------ DATA EXCERPTS ------

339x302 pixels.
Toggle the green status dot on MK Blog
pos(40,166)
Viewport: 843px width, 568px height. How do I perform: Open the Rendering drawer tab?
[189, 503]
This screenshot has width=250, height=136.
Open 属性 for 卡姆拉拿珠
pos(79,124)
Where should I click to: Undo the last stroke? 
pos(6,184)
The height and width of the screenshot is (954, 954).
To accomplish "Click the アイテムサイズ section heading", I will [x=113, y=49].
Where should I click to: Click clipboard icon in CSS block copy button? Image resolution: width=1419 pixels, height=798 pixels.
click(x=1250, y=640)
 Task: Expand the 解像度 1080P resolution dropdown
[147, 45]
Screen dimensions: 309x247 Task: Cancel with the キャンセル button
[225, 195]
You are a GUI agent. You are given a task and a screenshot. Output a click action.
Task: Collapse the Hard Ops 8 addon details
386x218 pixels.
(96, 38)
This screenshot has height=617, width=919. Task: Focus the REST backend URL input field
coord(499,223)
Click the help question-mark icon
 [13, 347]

------

● WORK TASK
Repeat the line containing "Task: Expand the" and all subsequent lines through the final line of the data, exactly and with no others.

● RESULT
 Task: Expand the 解像度 1080P resolution dropdown
[147, 45]
Screen dimensions: 309x247 Task: Cancel with the キャンセル button
[225, 195]
You are a GUI agent. You are given a task and a screenshot. Output a click action.
Task: Collapse the Hard Ops 8 addon details
386x218 pixels.
(96, 38)
This screenshot has height=617, width=919. Task: Focus the REST backend URL input field
coord(499,223)
Click the help question-mark icon
 [13, 347]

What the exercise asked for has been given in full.